# just bought a nissan maxima gxe



## hatmanafro (Oct 13, 2009)

hi, my name is juan. my mom just bought me a '89 nissan maxima gxe, i think(its got the electronic cluster and the keypad). but i have sum issues with it. umm... there are sum electrical issues with the car. when you first turn on the car the AC kicks on, nuthin wrong with that, but then about three minutes after the car is started.. it just shuts off.. pretty weird. another thing is that the electronic or digital cluster dosent light up, the gas gauge and temperature gauge work but thats it. ohh the spedometer reflection on the windshield works too.. umm.. another thing is that the speakers dont work. the back speakers kinda work but they just make alot of fuzz.. i still havent figured out how to take the stereo out to check out the connections, im waiting for my step dad to get back from a work related trip so he can help me out and stuff.. so if any of you guys can help me out it will be much appreciated. thnak you


----------



## JNCoRacer (Apr 18, 2003)

Welcome to Nissanforums. I'd suggest reading the next thread up about the shop manual. It'll have a link to download the factory service manual. Its VERY helpful and will detail every part of the car.


----------



## hatmanafro (Oct 13, 2009)

thanks man


----------



## hatmanafro (Oct 13, 2009)

i tryed the link to the repair manuals but it sent me to a weird domain site or sumthin.. is the link messed up or is the website gone?
i am using the computers at my school tho so they might not let me see the page.


----------



## hatmanafro (Oct 13, 2009)

JNCoRacer said:


> Welcome to Nissanforums. I'd suggest reading the next thread up about the shop manual. It'll have a link to download the factory service manual. Its VERY helpful and will detail every part of the car.


hey man, i tried that phat20g link and i think its dead. is there any other helpful stuff u could point me to? thanks man


----------



## internetautomart (Mar 8, 2004)

sounds like, bad coolant temp sensor, bad cluster and the normal bad Bose stereo system.


----------

Supplied material -
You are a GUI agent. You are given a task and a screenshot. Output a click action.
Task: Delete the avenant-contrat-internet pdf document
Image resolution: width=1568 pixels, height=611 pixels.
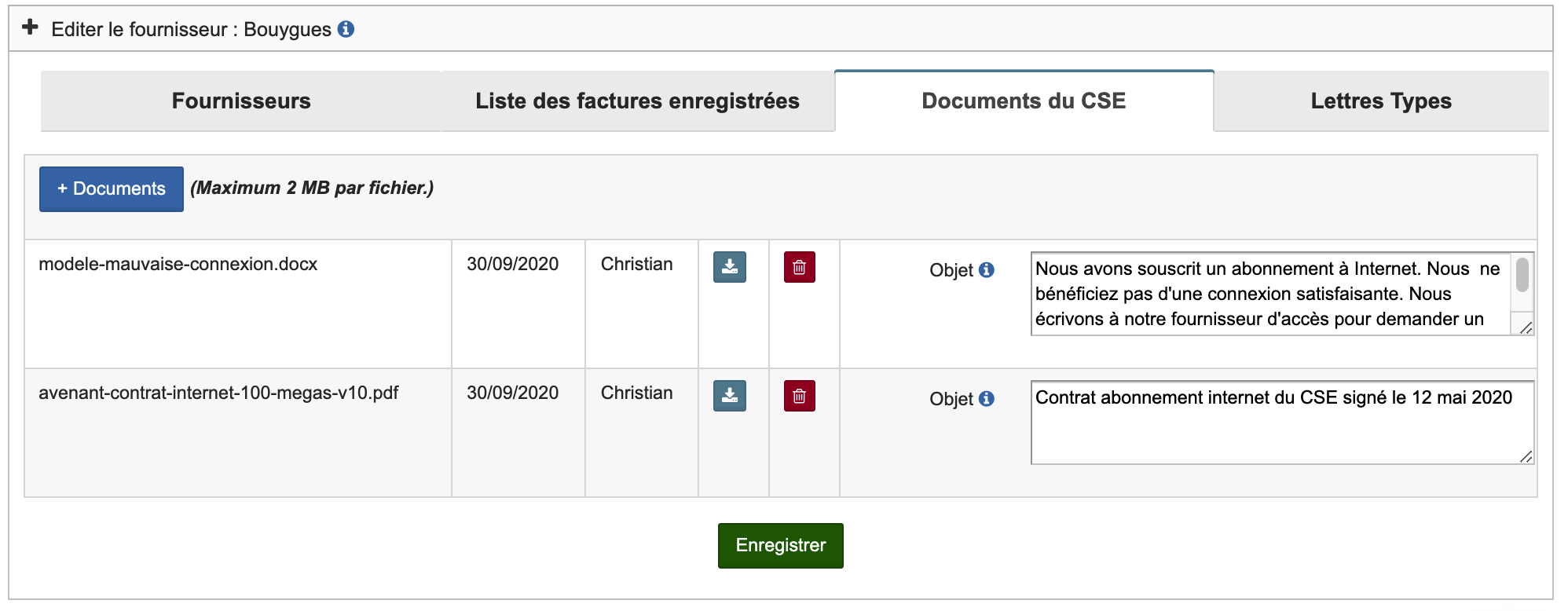[x=799, y=396]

Problem to solve - In the forum thread about the 1989 Nissan Maxima, which three faults does internetautomart suggest as the causes?

Solution - A bad coolant temp sensor, a bad cluster, and the normal bad Bose stereo system.